Jueves, 06 de diciembre de 2012 21:04

El hombre se sentó a coquear coca de oro bajo el viento dorado sobre una peña de oro, y allí supo que no iba a morir mientras no abandonara el Dorado. Buena la que me ha tocado, se dijo con sincera envidia de si mismo. Después de una semana, volvió a pensar en si mismo del mismo modo y volvió a alegrarse de su envidiable suerte, a la que sólo le faltaba algo de envidia ajena para ser una felicidad completa.
 
¿Quién, de todos los que vivían en el Dorado, pensaba que su vida era realmente maravillosa? De volver a España con sólo un puñado de tanto oro, o de poder gozar la inmortalidad cerca del lecho de un agonizante, la cosa sería distinta, pero ¿no morir donde nadie muere y estar lleno de oro donde todo es de oro? A los cinco años dedujo que, al menos, la cosa era aburrida.

No se dijo que era mala sino hasta los primeros quince años, y es que en realidad no lo era. Pero el tedio se va acumulando en el alma y ya de nada le valía andar mascando coca de oro bajo el viento dorado, y saber que no iría a morir, para volver a sonreír. Cuando pasaron sus primeros cincuenta años de vida en el Dorado, pensó que aún de poder volver a España, pocos quedarían de los que lo conocían para poder envidarlo.

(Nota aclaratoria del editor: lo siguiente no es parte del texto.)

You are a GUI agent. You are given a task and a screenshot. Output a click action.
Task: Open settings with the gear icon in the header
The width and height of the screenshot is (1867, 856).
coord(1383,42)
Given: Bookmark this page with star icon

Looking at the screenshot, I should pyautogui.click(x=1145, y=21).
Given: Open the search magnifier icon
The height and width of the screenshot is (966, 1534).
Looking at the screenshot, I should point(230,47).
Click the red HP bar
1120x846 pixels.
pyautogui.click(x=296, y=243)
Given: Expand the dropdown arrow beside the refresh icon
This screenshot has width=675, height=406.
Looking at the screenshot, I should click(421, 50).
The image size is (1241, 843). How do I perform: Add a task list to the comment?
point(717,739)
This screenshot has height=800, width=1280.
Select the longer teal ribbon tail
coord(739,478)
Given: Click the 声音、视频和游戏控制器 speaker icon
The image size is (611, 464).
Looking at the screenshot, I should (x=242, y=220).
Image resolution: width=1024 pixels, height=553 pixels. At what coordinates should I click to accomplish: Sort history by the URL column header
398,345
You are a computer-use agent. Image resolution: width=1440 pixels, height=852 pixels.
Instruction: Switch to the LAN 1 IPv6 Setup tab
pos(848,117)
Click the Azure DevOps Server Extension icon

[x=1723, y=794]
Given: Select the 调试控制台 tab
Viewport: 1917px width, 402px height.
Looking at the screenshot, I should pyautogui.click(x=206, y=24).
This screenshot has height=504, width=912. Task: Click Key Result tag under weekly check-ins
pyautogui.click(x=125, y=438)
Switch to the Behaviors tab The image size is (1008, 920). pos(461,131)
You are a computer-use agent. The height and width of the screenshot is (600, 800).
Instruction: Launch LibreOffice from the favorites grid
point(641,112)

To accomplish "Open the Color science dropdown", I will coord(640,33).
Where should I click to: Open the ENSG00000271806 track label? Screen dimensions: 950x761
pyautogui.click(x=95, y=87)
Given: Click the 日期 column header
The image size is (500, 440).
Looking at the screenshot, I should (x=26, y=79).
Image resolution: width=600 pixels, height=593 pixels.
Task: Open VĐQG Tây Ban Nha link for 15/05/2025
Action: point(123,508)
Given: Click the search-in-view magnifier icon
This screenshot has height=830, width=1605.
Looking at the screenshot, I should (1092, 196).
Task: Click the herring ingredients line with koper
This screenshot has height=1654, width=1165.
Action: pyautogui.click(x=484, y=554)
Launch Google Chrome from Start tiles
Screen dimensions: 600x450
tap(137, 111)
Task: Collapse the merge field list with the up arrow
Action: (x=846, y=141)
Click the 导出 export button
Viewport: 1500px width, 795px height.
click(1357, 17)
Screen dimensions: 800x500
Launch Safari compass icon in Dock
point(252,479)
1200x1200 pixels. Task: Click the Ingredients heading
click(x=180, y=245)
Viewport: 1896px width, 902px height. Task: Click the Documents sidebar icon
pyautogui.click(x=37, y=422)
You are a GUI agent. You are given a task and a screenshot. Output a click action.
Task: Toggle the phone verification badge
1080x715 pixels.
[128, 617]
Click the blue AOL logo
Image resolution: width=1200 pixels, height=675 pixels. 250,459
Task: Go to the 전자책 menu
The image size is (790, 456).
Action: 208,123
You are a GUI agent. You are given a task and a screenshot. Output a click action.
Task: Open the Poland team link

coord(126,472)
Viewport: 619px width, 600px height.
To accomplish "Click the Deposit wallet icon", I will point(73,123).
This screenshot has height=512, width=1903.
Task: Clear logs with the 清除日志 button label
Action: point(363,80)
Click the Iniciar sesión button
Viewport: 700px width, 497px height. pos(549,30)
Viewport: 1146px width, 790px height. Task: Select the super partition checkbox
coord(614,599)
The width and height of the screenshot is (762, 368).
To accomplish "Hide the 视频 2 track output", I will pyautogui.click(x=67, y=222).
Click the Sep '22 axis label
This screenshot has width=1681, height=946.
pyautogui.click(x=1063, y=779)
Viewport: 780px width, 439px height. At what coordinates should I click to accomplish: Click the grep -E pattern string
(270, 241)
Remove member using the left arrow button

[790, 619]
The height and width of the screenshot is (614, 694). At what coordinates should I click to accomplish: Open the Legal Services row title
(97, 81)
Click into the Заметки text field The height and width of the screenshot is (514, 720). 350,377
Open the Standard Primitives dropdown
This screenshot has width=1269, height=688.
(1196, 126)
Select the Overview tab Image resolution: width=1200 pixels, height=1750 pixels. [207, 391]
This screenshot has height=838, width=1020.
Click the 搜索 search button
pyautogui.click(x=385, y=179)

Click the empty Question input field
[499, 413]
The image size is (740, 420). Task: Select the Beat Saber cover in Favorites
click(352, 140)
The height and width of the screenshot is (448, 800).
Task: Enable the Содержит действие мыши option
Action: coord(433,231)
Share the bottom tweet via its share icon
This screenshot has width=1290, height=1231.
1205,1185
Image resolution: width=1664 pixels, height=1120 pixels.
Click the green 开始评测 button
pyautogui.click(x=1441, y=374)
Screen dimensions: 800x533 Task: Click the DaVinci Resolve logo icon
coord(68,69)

Pasado el siglo y medio, no quedarían los jóvenes que lo envidiaran en nombre de sus padres, y ahí cayó en la cuenta de que el oro no vale sino por lo que pueda comprar, y que la inmortalidad sólo vale cuando la vida vale la pena, pero tanto el oro como el tiempo son tesoros que, aunque ya no nos sirvan, nos es difícil dejar atrás.